Task brief: Look through the data below for the line with "The image size is (329, 224).", and transcribe it exactly together with each line after it up to and including the line with "The height and width of the screenshot is (160, 303).". Give nothing else.
═══ Data for this exercise ═══
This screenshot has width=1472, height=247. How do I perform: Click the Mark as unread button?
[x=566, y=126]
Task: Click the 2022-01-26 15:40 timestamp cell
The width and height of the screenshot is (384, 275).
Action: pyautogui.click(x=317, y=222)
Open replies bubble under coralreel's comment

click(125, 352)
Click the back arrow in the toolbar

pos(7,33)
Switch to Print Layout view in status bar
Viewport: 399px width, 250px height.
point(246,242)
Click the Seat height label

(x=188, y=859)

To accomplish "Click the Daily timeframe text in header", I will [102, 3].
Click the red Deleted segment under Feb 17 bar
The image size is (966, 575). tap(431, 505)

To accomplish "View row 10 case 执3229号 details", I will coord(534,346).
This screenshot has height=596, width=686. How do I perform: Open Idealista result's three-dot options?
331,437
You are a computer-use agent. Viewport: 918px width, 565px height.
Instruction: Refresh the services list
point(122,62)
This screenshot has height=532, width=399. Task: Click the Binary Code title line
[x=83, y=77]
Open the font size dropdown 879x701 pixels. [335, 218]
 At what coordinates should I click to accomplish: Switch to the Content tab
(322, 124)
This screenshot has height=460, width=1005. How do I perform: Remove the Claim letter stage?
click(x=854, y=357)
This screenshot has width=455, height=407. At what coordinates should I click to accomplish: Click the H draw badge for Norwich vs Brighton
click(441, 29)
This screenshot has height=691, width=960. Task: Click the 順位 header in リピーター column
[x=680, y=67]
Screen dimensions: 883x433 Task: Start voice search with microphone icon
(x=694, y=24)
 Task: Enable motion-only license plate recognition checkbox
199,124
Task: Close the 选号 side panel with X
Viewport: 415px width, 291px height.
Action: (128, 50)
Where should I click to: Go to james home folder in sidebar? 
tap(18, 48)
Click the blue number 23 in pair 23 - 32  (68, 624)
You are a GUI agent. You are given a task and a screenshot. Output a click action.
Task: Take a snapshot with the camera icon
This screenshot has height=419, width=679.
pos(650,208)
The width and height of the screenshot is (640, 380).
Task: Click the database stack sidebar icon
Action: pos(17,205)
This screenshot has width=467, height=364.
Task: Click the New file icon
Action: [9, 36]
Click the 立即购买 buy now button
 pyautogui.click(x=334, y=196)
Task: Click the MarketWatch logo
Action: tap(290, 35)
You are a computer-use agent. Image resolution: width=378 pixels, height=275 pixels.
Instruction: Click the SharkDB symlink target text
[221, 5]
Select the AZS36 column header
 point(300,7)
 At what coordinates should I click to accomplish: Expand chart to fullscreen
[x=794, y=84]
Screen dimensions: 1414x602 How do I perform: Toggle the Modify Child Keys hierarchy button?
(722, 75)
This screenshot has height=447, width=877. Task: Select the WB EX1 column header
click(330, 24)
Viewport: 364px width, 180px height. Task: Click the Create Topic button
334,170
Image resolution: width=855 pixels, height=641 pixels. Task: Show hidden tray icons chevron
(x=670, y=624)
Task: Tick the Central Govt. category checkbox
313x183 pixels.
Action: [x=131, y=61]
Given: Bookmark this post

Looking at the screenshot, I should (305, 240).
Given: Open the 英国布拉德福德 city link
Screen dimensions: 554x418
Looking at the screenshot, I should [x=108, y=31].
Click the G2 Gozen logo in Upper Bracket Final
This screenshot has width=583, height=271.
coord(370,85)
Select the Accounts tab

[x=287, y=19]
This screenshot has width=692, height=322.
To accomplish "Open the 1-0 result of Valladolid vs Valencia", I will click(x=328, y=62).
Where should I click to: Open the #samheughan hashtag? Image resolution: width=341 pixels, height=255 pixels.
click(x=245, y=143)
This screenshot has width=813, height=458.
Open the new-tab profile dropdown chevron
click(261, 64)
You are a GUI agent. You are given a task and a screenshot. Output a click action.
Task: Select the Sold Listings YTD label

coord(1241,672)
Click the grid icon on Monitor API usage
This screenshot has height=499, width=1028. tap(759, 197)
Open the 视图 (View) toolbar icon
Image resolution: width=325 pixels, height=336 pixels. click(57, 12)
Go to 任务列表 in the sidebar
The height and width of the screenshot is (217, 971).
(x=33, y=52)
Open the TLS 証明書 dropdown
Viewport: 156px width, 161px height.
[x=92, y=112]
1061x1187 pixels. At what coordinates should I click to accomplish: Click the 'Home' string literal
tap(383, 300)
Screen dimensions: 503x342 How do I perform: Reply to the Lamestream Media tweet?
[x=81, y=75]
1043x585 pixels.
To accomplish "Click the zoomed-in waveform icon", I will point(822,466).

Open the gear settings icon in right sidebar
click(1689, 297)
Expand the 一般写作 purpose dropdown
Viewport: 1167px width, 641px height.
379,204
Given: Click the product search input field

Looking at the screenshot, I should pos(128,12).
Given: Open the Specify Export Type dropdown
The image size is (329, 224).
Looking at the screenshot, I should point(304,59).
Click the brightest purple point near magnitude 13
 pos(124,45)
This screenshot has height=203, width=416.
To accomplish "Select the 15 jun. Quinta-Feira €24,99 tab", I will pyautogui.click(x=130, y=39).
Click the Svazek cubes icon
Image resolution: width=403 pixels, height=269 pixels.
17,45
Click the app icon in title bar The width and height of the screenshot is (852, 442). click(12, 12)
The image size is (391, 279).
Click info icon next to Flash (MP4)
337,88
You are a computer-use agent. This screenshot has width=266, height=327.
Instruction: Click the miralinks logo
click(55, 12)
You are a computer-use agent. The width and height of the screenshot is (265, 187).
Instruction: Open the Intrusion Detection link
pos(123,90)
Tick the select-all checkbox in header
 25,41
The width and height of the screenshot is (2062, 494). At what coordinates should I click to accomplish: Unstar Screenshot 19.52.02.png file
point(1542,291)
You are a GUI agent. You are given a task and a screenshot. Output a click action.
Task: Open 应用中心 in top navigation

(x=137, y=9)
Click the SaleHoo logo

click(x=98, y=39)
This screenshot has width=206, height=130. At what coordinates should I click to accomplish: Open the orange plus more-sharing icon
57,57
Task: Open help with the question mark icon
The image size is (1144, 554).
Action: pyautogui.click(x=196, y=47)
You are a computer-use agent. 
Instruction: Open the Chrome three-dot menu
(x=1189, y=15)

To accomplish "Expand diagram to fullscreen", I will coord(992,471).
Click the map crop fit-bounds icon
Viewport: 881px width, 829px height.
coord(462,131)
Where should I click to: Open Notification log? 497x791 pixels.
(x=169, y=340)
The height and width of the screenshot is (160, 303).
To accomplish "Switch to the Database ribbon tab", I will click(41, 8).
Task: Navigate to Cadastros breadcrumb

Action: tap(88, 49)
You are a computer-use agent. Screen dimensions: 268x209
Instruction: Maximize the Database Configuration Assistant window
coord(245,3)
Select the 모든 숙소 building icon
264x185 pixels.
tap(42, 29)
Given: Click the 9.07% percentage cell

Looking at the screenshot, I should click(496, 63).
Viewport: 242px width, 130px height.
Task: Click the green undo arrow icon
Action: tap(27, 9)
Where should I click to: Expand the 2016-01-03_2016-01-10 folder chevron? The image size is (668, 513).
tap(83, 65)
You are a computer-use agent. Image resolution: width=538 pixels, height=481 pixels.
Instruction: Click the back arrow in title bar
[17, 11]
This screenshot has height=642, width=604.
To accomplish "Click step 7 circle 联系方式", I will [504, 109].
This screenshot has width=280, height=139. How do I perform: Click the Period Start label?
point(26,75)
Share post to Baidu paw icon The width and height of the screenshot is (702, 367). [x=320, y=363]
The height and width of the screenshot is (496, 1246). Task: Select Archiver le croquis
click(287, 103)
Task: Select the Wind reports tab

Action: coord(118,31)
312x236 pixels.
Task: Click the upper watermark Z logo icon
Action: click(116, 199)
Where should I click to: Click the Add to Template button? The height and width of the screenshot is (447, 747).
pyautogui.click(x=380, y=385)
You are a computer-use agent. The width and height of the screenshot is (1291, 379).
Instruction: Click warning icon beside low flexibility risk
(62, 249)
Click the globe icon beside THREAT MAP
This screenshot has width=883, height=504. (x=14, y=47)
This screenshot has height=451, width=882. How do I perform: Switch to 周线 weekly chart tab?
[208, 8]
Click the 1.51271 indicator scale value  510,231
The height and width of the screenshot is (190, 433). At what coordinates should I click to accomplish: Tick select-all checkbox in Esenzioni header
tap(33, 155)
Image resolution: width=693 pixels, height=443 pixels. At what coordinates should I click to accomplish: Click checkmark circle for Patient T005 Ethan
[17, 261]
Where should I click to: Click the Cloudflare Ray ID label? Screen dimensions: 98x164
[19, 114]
═══
Task output:
The image size is (329, 224).
Looking at the screenshot, I should point(304,59).
Click the brightest purple point near magnitude 13
 pos(124,45)
This screenshot has height=203, width=416.
To accomplish "Select the 15 jun. Quinta-Feira €24,99 tab", I will pyautogui.click(x=130, y=39).
Click the Svazek cubes icon
Image resolution: width=403 pixels, height=269 pixels.
17,45
Click the app icon in title bar The width and height of the screenshot is (852, 442). click(12, 12)
The image size is (391, 279).
Click info icon next to Flash (MP4)
337,88
You are a computer-use agent. This screenshot has width=266, height=327.
Instruction: Click the miralinks logo
click(55, 12)
You are a computer-use agent. The width and height of the screenshot is (265, 187).
Instruction: Open the Intrusion Detection link
pos(123,90)
Tick the select-all checkbox in header
 25,41
The width and height of the screenshot is (2062, 494). At what coordinates should I click to accomplish: Unstar Screenshot 19.52.02.png file
point(1542,291)
You are a GUI agent. You are given a task and a screenshot. Output a click action.
Task: Open 应用中心 in top navigation

(x=137, y=9)
Click the SaleHoo logo

click(x=98, y=39)
This screenshot has width=206, height=130. At what coordinates should I click to accomplish: Open the orange plus more-sharing icon
57,57
Task: Open help with the question mark icon
The image size is (1144, 554).
Action: pyautogui.click(x=196, y=47)
You are a computer-use agent. 
Instruction: Open the Chrome three-dot menu
(x=1189, y=15)

To accomplish "Expand diagram to fullscreen", I will coord(992,471).
Click the map crop fit-bounds icon
Viewport: 881px width, 829px height.
coord(462,131)
Where should I click to: Open Notification log? 497x791 pixels.
(x=169, y=340)
The height and width of the screenshot is (160, 303).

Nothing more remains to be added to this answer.